Temuan Pansus menyebutkan, para pelaku tambang emas ilegal secara sistematis diwajibkan menyetor “uang keamanan” kepada aparat, dihitung per alat berat yang beroperasi di lapangan.
Menanggapi hal tersebut, Mualem mengeluarkan ultimatum keras. Ia memerintahkan seluruh penambang emas ilegal untuk segera menarik alat beratnya dari kawasan hutan Aceh. Tenggang waktu yang diberikan adalah dua minggu sejak pernyataan resmi disampaikan.
“Khusus tambang emas ilegal, saya berikan peringatan tegas. Mulai hari ini, seluruh alat berat harus dikeluarkan dari kawasan hutan Aceh. Jika dalam waktu dua minggu tidak dipatuhi, maka pemerintah akan mengambil langkah penindakan tegas,” ujar Mualem dalam konferensi pers, Kamis (25/9).
Lebih lanjut, Gubernur Aceh juga berencana menerbitkan Instruksi Gubernur (Ingub) terkait penataan dan penertiban aktivitas pertambangan. Kebijakan tersebut ditujukan kepada seluruh bupati dan wali kota agar dapat menertibkan praktik eksploitasi sumber daya alam yang tidak memiliki dasar hukum.
Menurutnya, aktivitas tambang ilegal tidak hanya mengakibatkan degradasi lingkungan secara masif, tetapi juga tidak memberikan kontribusi terhadap Pendapatan Asli Daerah (PAD).

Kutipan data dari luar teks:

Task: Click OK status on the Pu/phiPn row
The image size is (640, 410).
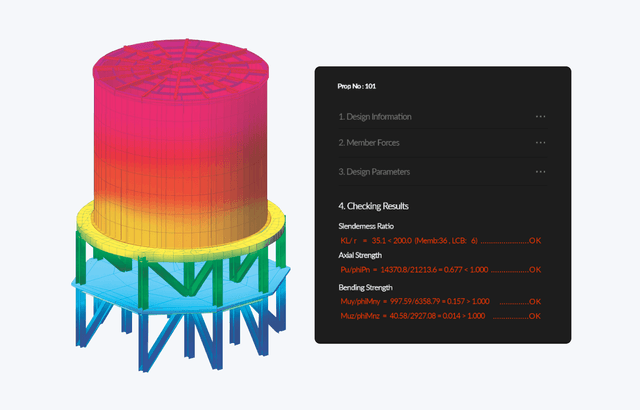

Sebelumnya, Sekretaris Pansus DPR Aceh, Nurdiansyah Alasta, dalam rapat paripurna mengungkapkan bahwa hasil investigasi legislatif menemukan kerusakan lingkungan yang masif akibat praktik pertambangan ilegal. Aktivitas tersebut diduga melibatkan kolaborasi antara oknum aparat, cukong atau pemodal, serta pengusaha migas ilegal.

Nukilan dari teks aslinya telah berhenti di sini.